I didn’t measure the performance of the stock thermostat, but I did the next best thing. I coded up a quick program emulating the simple logic described above on a Raspberry Pi Pico. I logged the temperature via serial link, and plotted the data with Octave.

The results weren’t pretty, literally or metaphorically.


Seriously, my Octave skills are pretty bad. For now, let’s focus on the overall sawtooth pattern of the blue plot, boiler temperature. I’ve plotted lines at our threshold temperatures, 115c and 99c. Notice that it’s even worse than we might have originally thought. We can cut the power to the boiler when we sense it’s 115c, but it continues to heat up to over 125c before it starts to cool off.

An Intuitive Example

Imagine you’re driving a car, but only the passenger can see the speedometer. The speed limit is 25 mph. Every time you fall below 20 mph, your passenger yells “GUN IT!”; when you get over 30 mph, they yell “STOP!”.

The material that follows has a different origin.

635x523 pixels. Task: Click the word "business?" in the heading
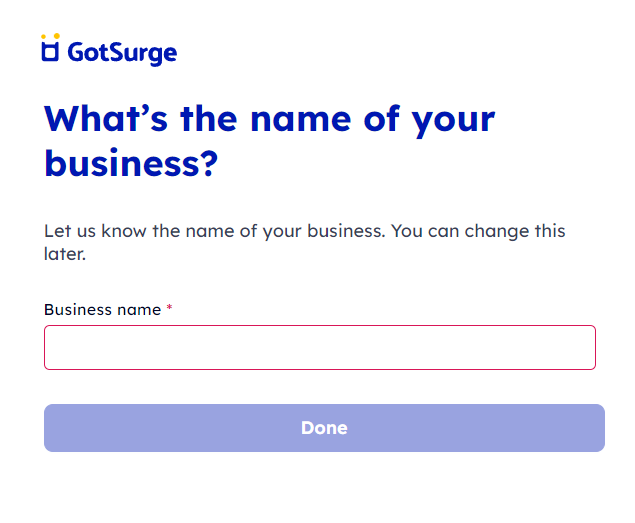coord(131,162)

A control law like this will lead to oscillations in your speed, which will never converge to the desired value. Even if we were to issue commands at 24 mph and 26 mph respectively, we might avoid getting pulled over for speeding, but we’ll surely be given a field sobriety test.

Now imagine an alternative where your passenger considers not just your current speed but also your past speed and current acceleration. Your passenger uses this to say, “Well, you’re 40% down on the pedal and 2 mph below the speed limit. You’ve been below the speed limit for 5 minutes now and your acceleration is stable. Why don’t you kick it up to 45% on the pedal?”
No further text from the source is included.